We feel inherently attached to our gadgets, they hold onto memories of happier times. Taking pictures, holding messages or from playing games that we remember fondly. But gadget and mobile phone recycling can unlock hidden amounts of cash from your cupboards drawers and garages.

First you need to weigh up whether the best price really is the best price, depending on how new the gadget is, how much it depreciates in value could affect there where and the how you sell the item. You will need to decide whether you want to sell the item to another member of the public or whether you want to sell the item to a company, each has its advantages and examples as we will go through now.


Old cameras do hold their value and can attract the collectors

Using a peer to peer sales channel, you might choose any of Gumtree, Craigslist, Shpock or eBay, or any combination (although you have to be careful with eBay due to the submission of a product as a binding contract. But there are many other “local” sales channels that allow you to determine the price of the product you wish to sell. Obviously this is often open to offers, but the ball is generally in your court to hold out for the price you set out.
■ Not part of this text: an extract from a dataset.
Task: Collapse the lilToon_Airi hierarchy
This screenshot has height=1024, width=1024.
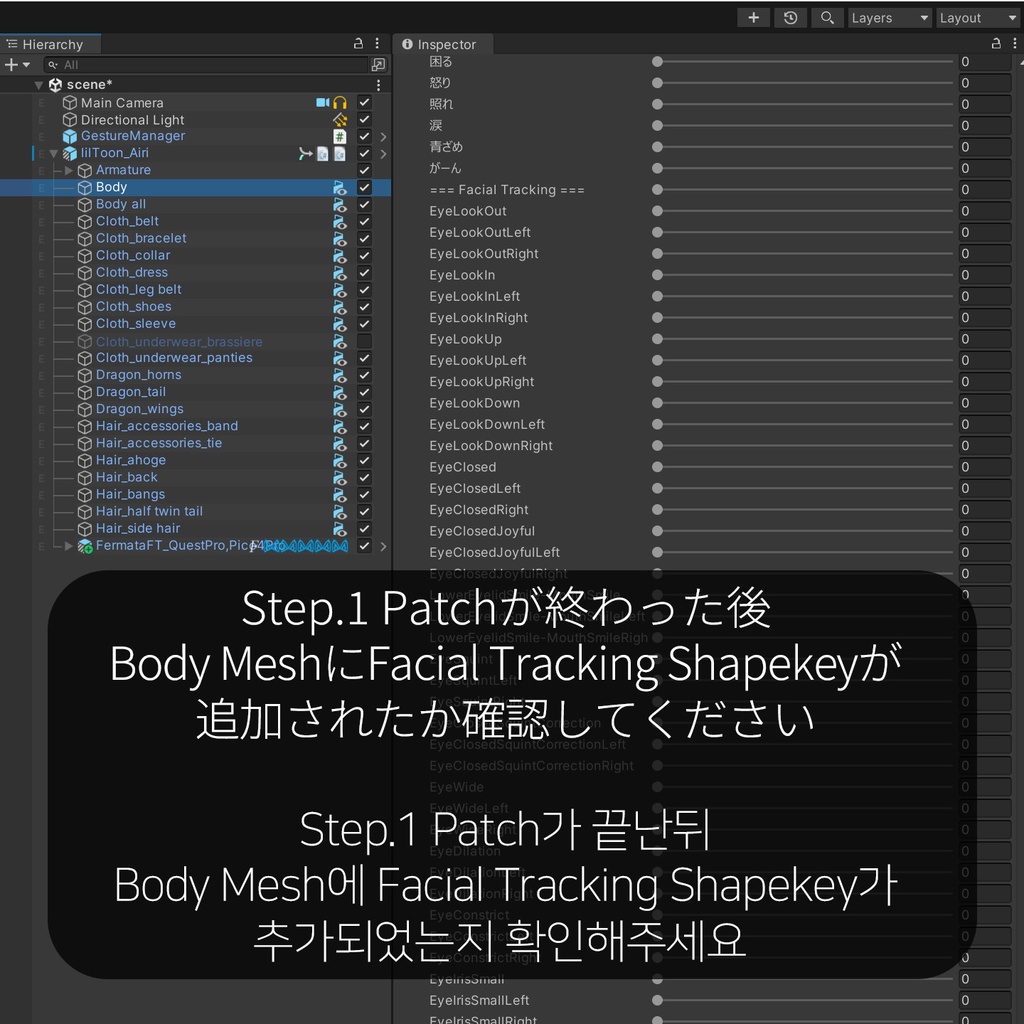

The other channel is to sell to one of the many high street chains that take in second hand gadgetry, whether that be the local phone and gadget repair shop or one of the big name chain stores such as Game or CEX, and apart from having a price guarantee to match their competitors, the price they offer will be fixed, but the advantage of this is that you will receive your money instantly, and if you take up their offer for in store credit they will usually give you 10% – 15% extra on the trade in value of your gadget, handy if that is where you intended to spend your money in the first place.
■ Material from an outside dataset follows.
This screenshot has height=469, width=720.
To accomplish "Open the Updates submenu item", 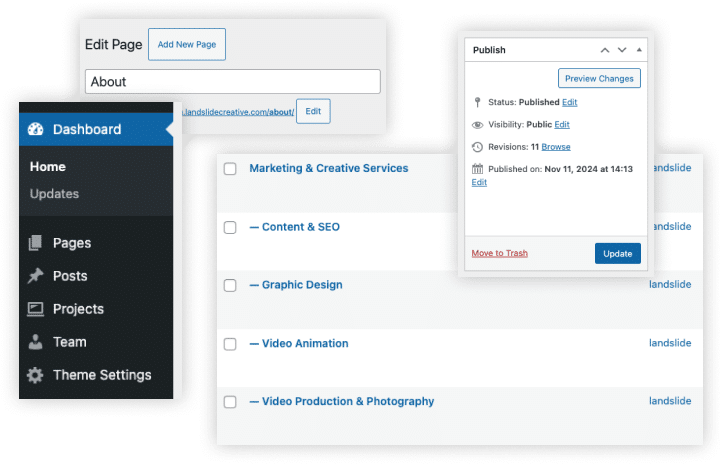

The other method would be to send your gadget to an online recycler, of which there are many such as Mazuma, Music Magpie, Envirofone that will inherently offer you different prices and also vary based on the condition of the product and whether it is tied to certain networks, in the case of mobile phones.
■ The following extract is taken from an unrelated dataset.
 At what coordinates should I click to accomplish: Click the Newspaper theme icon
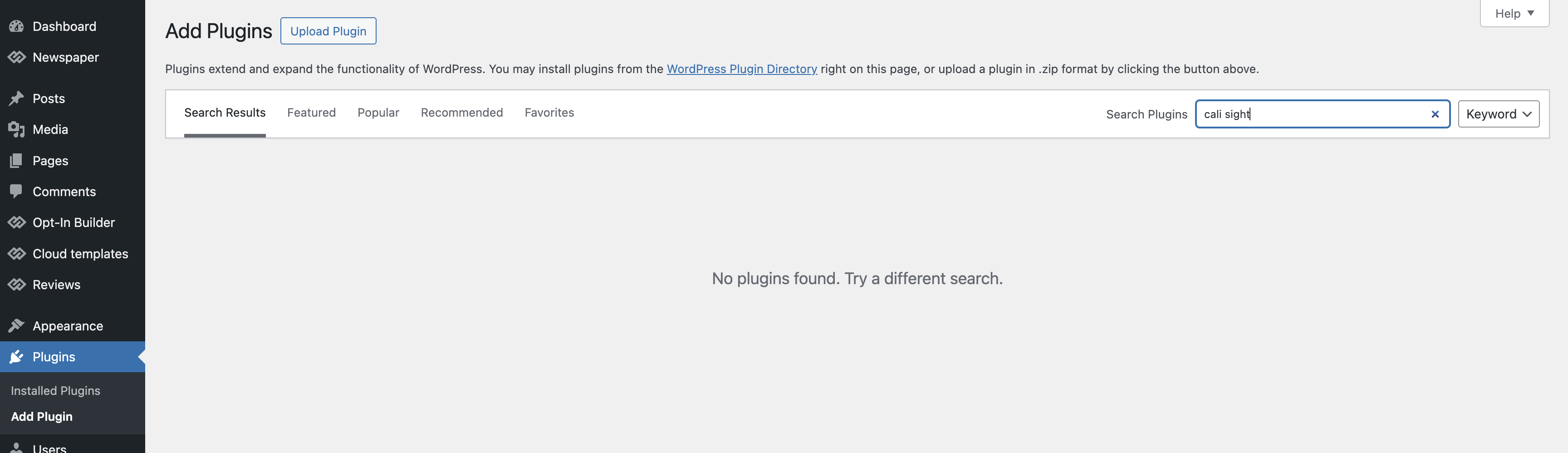[x=16, y=57]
There are ways to maximise the value of your gadget, some takes some forethought and prior planning, such as getting protective cases, insurance if it gets cracked to replace the screen, and others would be to ensure you get it unblocked from your network, (which you are legally entitled to do if you have seen out your contract).

There is no shortage of people looking to buy your old gadgetry, whether it is to recycle the components with the likes of Apple, ship them off to emerging economies, or sell them directly to the customer there and then. This leaves you in a good position as the increased competition inflates the price for much longer, allowing to recoup at least some of your investment.

So check your drawers, your cupboards and look under your stairs and in old shoeboxes, for your gadgets, anything under 15-20 years old will still have value to someone and you may just be surprised how many items you find.